A decade later, Snouck used another opportunity to critique van den Berg. In this case, it concerned Aceh. In 1880, Th. Der Kinderen, a member of the Council of the Dutch East Indies, and van den Berg as his secretary had been instructed to visit Aceh and report on its "unruly" conditions. With the Aceh problem continuing to be unresolved, Snouck (who had arrived in Java in 1889 to become Advisor for Native Affairs) was sent to Aceh in 1891. His seven-month stay in that part of Aceh under Dutch military control resulted in a lengthy report and the publication of a two-volume De Atjèhers. Even though Snouck criticized him many times, van den Berg's career does not seem to have been affected negatively.

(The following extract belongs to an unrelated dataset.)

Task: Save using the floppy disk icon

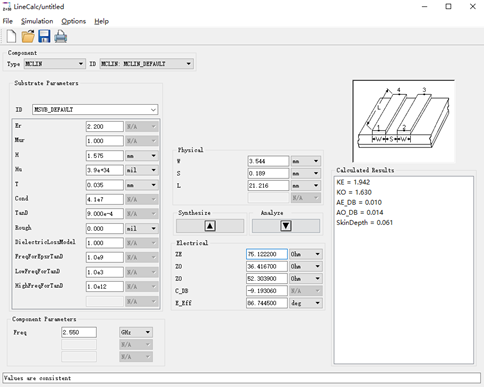Action: pyautogui.click(x=44, y=36)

Van den Berg became a corresponding member of the Royal Netherlands Academy of Arts and Sciences in 1876 and resigned in 1888.

Van den Berg returned to the Netherlands in 1887 to accept a professorship at the Indische Instelling Delft, a college for colonial administration. His tenure at the institute moved along smoothly while he continued to publish. In his later life, he also was active in politics for the Anti-Revolutionary Party, serving on the municipal council of Delft from 1901 to 1904 and as mayor of the same town between 1910 and 1920. He was member of the Provincial Council of South Holland from 1902 to 1911 and a member of the Senate between 1911 and 1923.

Van den Berg died on March 2, 1927, in Delft. Although the name of L. W. C. van den Berg is not as famous as his successor, Snouck Hurgronje, on researches on Islam and Arabs in East Indies, but van den Berg still has been a very important orientalist.